The District’s resident advocate in government on Tuesday denounced a revised deal to merge Pepco and Exelon, saying the new agreement steals benefits that should be go to ratepayers.

D.C. People’s Counsel Sandra Mattavous-Frye said the new deal “eviscerates” benefits to the public by removing a provision that would have taken $25.6 million to offset rate increases through March 2019.

Ms. Mattavous-Frye said that part of the agreement was “the single most critical provision I supported.”

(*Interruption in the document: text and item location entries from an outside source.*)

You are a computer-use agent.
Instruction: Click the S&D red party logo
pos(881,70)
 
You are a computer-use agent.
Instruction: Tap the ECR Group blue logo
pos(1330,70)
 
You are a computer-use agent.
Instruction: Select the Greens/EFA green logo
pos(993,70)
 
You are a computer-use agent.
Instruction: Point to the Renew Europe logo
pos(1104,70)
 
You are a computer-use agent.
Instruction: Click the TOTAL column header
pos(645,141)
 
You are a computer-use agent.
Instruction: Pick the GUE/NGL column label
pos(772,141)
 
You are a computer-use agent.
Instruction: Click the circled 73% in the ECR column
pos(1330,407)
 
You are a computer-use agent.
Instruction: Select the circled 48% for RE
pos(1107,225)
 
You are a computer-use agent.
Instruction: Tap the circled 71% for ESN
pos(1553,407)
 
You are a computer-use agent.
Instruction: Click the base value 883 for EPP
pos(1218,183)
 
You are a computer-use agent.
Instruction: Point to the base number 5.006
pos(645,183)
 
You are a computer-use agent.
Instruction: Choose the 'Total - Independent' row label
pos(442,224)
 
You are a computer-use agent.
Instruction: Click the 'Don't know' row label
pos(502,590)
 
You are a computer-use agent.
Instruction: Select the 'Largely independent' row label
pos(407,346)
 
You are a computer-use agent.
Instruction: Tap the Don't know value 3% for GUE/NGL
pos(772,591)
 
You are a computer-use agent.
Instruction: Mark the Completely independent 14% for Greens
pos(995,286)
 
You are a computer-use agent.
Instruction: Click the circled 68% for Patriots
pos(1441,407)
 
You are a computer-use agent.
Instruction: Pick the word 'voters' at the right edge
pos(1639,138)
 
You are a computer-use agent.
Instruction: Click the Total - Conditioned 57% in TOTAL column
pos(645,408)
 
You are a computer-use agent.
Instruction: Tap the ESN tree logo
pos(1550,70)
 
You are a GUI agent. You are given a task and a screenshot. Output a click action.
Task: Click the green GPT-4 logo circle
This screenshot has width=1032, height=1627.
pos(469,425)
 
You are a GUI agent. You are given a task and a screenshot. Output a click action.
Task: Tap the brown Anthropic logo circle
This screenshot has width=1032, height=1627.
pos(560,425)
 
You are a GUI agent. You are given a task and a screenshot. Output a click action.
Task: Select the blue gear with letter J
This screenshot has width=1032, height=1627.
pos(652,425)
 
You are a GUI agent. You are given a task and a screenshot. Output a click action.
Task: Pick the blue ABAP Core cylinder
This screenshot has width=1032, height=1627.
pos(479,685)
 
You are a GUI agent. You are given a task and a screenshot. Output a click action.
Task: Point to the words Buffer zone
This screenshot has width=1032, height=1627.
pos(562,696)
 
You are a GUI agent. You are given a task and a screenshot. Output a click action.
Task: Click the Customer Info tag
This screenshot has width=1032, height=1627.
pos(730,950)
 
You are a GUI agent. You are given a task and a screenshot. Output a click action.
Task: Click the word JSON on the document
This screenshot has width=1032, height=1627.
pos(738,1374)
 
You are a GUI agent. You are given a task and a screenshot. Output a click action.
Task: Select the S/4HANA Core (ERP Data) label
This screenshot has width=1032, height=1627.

The Office of the People’s Counsel “has consistently focused throughout this long proceeding on ensuring that any outcome is in the best interest of ratepayers, and that the merger’s claimed benefits will be meaningful and verifiable, particularly for our most vulnerable residential ratepayers for whom electric bills consume a whopping and disproportionate percentage of their income,” Ms. Mattavous-Frye said in a statement.

On Friday, the D.C. Public Service Commission (PSC) struck down the $6.8 billion merger of the city’s electricity supplier with Exelon, a power-generating giant based in Chicago.

But PSC Commissioner Joanne Doddy Fort proposed changes that, if agreed to by both companies and city officials, would allow the deal to proceed. That measure passed in a 2-1 vote.

One of those changes was to reject $25.6 million that the companies would have paid to the city to keep residents’ rates down. The fund would have been used to pay for workforce training and alternative energy projects. The majority of the commissioners said the provision would have forced businesses and the federal government to subsidize lower rates for residents.

“Going forward, we will need to work cooperatively to ensure that all consumers in all 8 wards of our city are guaranteed affordable rates and reliable service, and that once the fanfare dies down, our most vulnerable residents are not forgotten,” Ms. Mattavous-Frye said.